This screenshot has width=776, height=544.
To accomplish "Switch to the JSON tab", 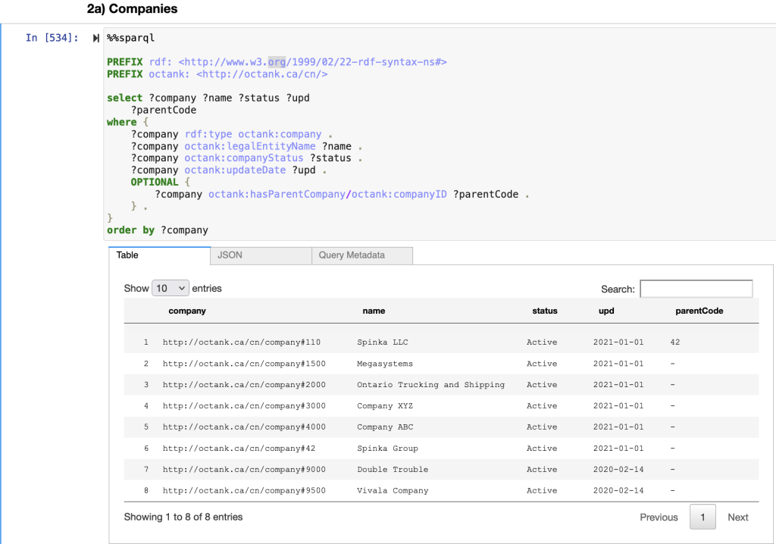I will point(230,255).
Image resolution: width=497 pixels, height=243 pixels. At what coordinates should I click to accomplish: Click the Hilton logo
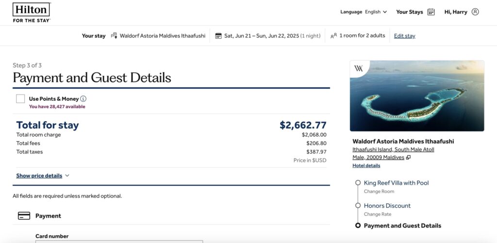tap(32, 12)
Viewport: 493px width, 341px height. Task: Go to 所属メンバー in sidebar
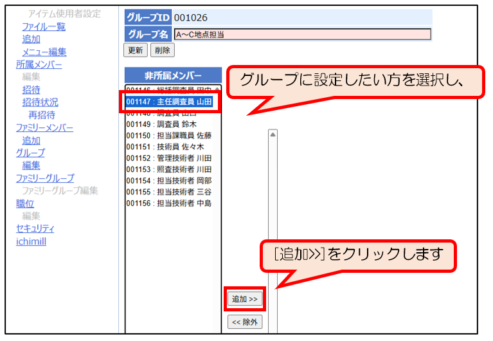click(x=39, y=64)
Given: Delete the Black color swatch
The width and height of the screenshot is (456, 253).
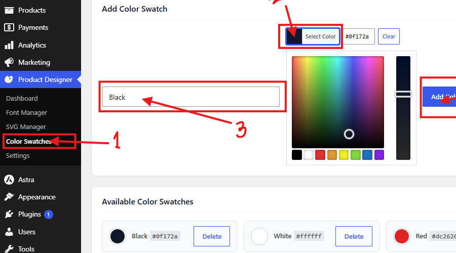Looking at the screenshot, I should pos(212,236).
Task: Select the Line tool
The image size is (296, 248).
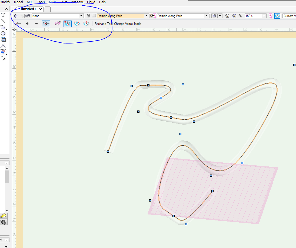Action: (x=4, y=21)
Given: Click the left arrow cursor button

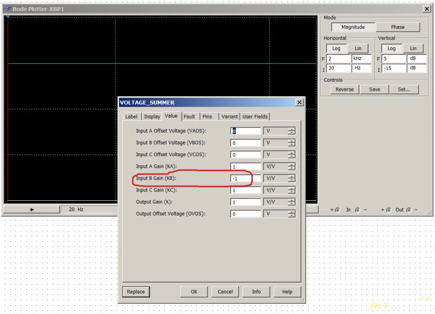Looking at the screenshot, I should [32, 209].
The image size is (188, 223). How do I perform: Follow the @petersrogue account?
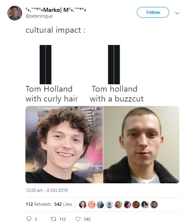pos(153,12)
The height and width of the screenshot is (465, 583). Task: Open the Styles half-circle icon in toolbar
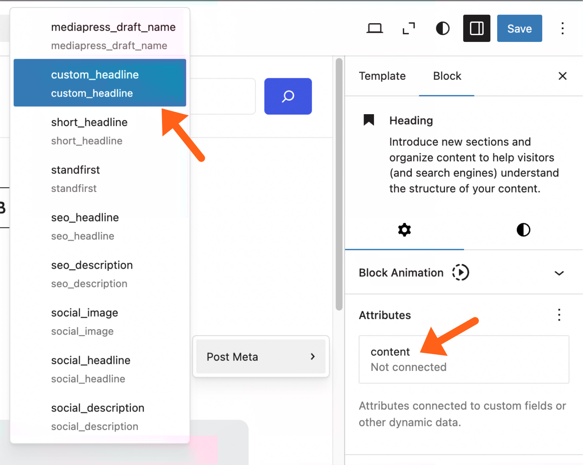click(443, 28)
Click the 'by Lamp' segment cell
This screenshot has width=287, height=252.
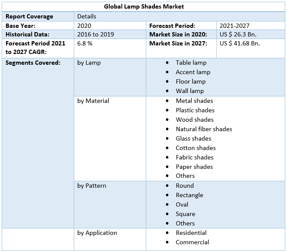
□ □ □ □ □
For this exercise, retype exactly, and only, the lines from the line with "Given: Delete the Black color swatch" through the last line of the material above, both included. Pictures stay out.

● **RESULT OF THE EXERCISE**:
Given: Delete the Black color swatch
The width and height of the screenshot is (456, 253).
Looking at the screenshot, I should pos(212,236).
Task: Select the Line tool
The image size is (296, 248).
Action: (x=4, y=21)
Given: Click the left arrow cursor button

Looking at the screenshot, I should [32, 209].
The image size is (188, 223). How do I perform: Follow the @petersrogue account?
pos(153,12)
The height and width of the screenshot is (465, 583). Task: Open the Styles half-circle icon in toolbar
click(443, 28)
Click the 'by Lamp' segment cell
This screenshot has width=287, height=252.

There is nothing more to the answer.